The tasks:
**a.** Which metals and metal-based materials does the passage on takeout holders name as useful or preferred?
**b.** Revise the passage on takeout holders from "Metal and metal alloys that may" to "matrix composite materials.", changing "takeout holder" to "takeout head" throughout.
**c.** Answer these questions from the passage on takeout holders:
(i) Which two Hastelloy grades are given as examples of nickel alloys?
(ii) What name is given to an additive manufacturing process that forms many, most, or all required structures of the takeout holder as a single, multi-layer composite?
(iii) What does a single manufacturing process offer, according to the passage?

Metal and metal alloys that may be useful according to methods of the present description include metal and metal alloys that have in the past been used for preparing takeout holder structures, and, additionally, other materials that have not. Useful or preferred materials include metals such as iron alloys (e.g., stainless steel and other types of steel), titanium and titanium alloys, nickel and nickel alloys (e.g., Hastelloy C22, Hastelloy C276), aluminum and aluminum alloys, molybdenum and molybdenum alloys, and various metal matrix composite materials.

By an additive manufacturing method, a complete (or substantially complete) functional takeout holder can be prepared using a single manufacturing process (a single layer-forming step or a single series of layer-forming steps), which offers high manufacturing efficiency in a reduced amount of time per unit (high manufacturing throughput). A takeout holder that is complete with substantially all required structures may be prepared by a single series of layer-forming steps. For example, what can be referred to as a “one-step” additive manufacturing process can form many, most, or all required structures of the takeout holder as a single, multi-layer composite as described. A one-step additive manufacturing process avoids the need to form multiple separate pieces individually by separate steps, followed by a still additional step of bonding the multiple, separately-formed pieces together to form a functional takeout holder structure, or curing, removing binder from, or heat-treating the initially-formed composite.

Recorded data:
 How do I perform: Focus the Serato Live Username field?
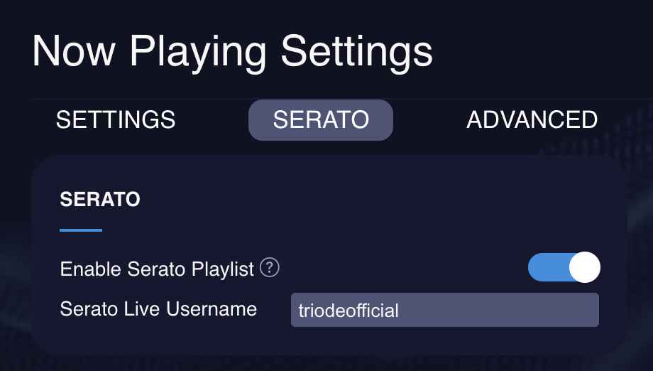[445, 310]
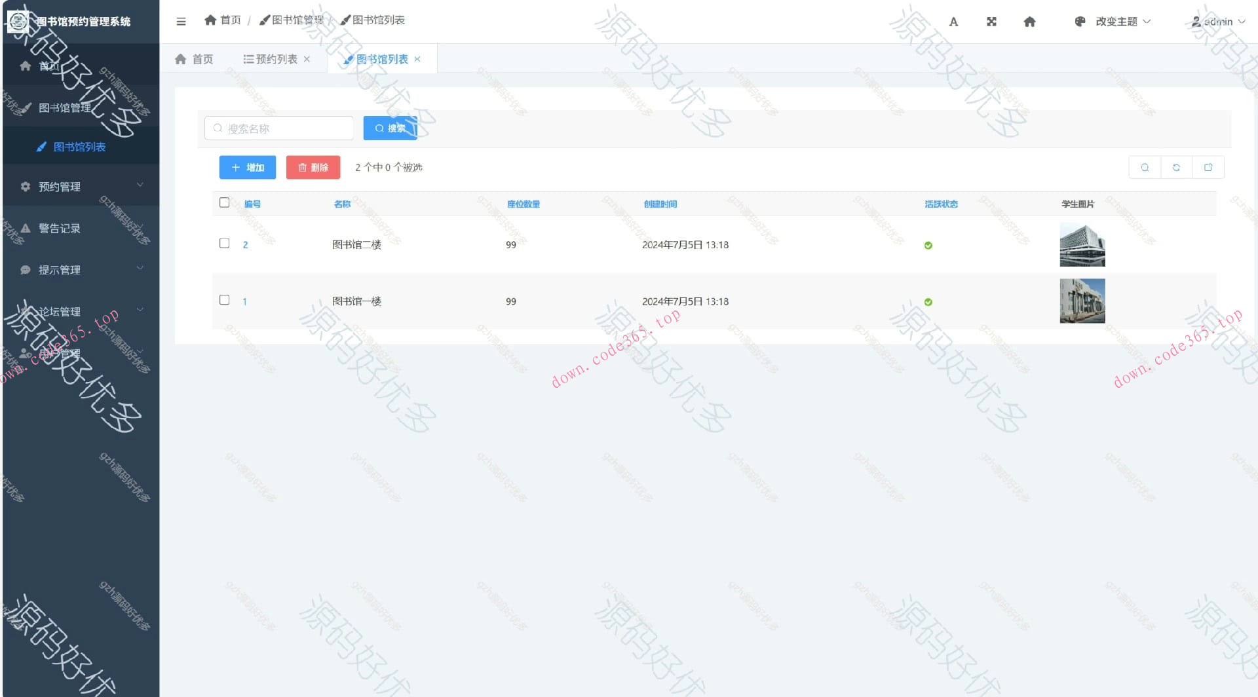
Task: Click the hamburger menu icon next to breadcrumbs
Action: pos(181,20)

==

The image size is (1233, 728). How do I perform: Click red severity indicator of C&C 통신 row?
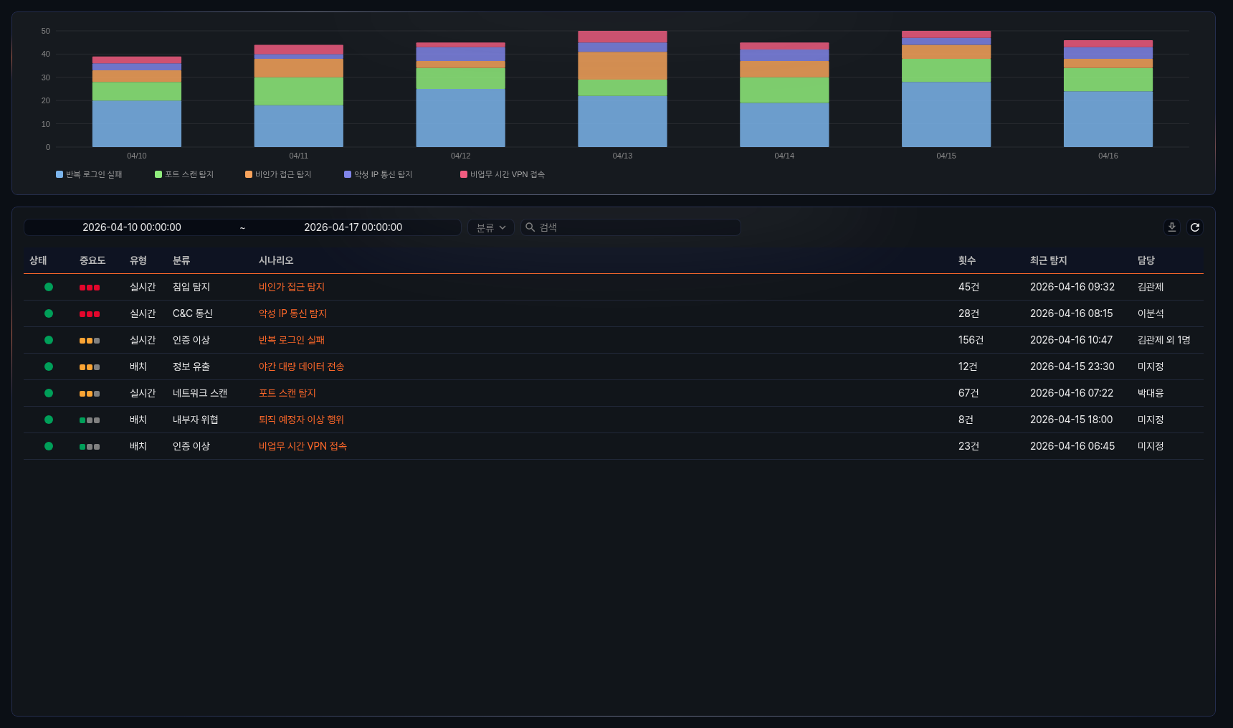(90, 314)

Full answers:
**a.** Iron alloys (such as stainless steel and other types of steel), titanium and titanium alloys, nickel and nickel alloys (such as Hastelloy C22 and Hastelloy C276), aluminum and aluminum alloys, molybdenum and molybdenum alloys, and various metal matrix composite materials.

**b.**
Metal and metal alloys that may be useful according to methods of the present description include metal and metal alloys that have in the past been used for preparing takeout head structures, and, additionally, other materials that have not. Useful or preferred materials include metals such as iron alloys (e.g., stainless steel and other types of steel), titanium and titanium alloys, nickel and nickel alloys (e.g., Hastelloy C22, Hastelloy C276), aluminum and aluminum alloys, molybdenum and molybdenum alloys, and various metal matrix composite materials.

**c.**
(i) Hastelloy C22 and Hastelloy C276.
(ii) A "one-step" additive manufacturing process.
(iii) High manufacturing efficiency in a reduced amount of time per unit, which means high manufacturing throughput.